Trees that seems to be doing ok close to walnut are: hazelnut & cherry .
Cucumber, pumpkin, beans, onions & carrot seems to be ok close/ under the walnut tree. All this are base on our experience with our walnut tree.
Good luck and happy planting !
- 05-02-2007, 04:58 PM #4
As I was going out to pick up some manure this afternoon I thought I would take a photo of a local Walnut tree (Juglans Regia) for you to observe.
As you can see they can grow very tall and wide, to keep them smaller will need some management.
My home is about 200mtrs beyond the tree and we are on the flight path of rookes and crows who love the fruits. In early autumn you can observe them flying from the tree with large walnuts in their beaks heading out over to the fields to break them open - everybody wears a hard hat when in their gardens at this time of year .

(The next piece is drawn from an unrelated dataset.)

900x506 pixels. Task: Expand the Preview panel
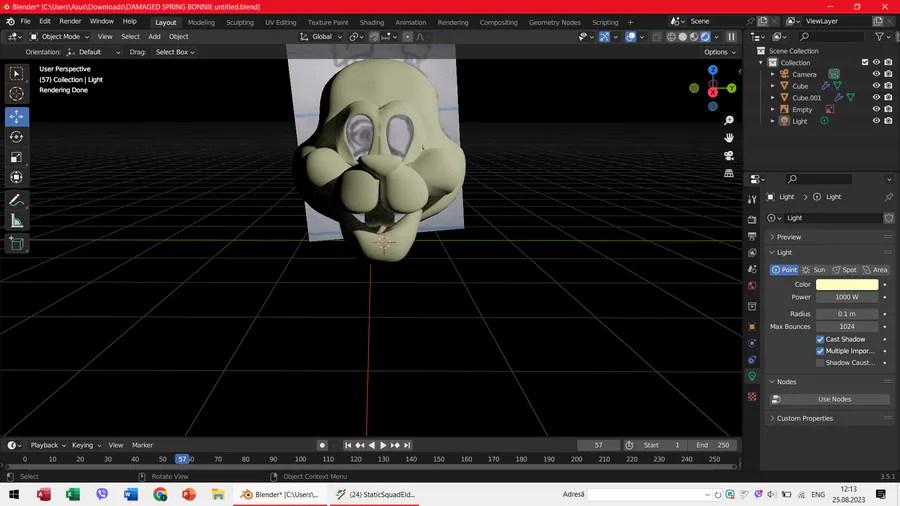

Apparently last year was the best year ever for a Walnut harvest and they grow best in Somerset - where I live .
Hope this helps.
Explanation of Latin name: The tree produces chemicals called “juglones” that can stop other plants from growing underneath them. “Regia” means royal.
- 05-02-2007, 05:21 PM #5
Last year, when I tried to move the pot, I realised the tap root had gone right through the teracotta pot into the ground and the tree has now made itself permanent! Have spoken to a few people and the general opinion is "they're ****s! to get out"; so may have to risk cutting through the root as it can't stay where it is. I also have one self seeded near my veggie plot which in the light of above comments I fear may have to either come out or be moved if possible. Anyone near me want a young walnut tree? Free to whoever wants to dig it out (but not sure how easy it will be to do this....)
- 05-02-2007, 06:00 PM #6
Thanks for the replies and Pippin - wow, thats a big tree!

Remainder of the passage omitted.